**What needs to be done:**
Retype exactly the lines below, beginning with the first and ending with the line where "This screenshot has width=1658, height=800." appears.

Dataset entries
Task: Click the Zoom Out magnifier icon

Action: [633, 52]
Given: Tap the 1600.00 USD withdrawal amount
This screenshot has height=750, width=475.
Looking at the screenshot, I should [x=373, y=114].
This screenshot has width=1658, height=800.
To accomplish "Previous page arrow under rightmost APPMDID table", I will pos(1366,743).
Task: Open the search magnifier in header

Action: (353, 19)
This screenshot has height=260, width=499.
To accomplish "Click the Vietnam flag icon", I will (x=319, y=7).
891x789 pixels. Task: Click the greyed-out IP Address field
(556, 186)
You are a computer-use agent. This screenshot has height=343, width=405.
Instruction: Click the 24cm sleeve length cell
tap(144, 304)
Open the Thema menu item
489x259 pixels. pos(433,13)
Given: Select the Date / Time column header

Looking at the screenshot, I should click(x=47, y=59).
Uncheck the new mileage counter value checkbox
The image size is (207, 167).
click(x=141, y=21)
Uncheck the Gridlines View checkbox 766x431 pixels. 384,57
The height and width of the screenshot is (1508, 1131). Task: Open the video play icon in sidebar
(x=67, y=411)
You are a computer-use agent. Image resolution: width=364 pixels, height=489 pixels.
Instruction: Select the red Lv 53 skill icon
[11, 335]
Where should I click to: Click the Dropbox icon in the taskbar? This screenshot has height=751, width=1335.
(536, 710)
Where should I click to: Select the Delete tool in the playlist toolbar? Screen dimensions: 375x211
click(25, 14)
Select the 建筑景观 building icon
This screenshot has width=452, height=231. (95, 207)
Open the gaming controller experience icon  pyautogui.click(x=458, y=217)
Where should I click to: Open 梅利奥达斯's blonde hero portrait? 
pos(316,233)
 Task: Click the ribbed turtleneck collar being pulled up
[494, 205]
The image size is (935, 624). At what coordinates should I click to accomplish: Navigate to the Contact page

**Expected answer:**
Task: Click the Zoom Out magnifier icon

Action: [633, 52]
Given: Tap the 1600.00 USD withdrawal amount
This screenshot has height=750, width=475.
Looking at the screenshot, I should [x=373, y=114].
This screenshot has width=1658, height=800.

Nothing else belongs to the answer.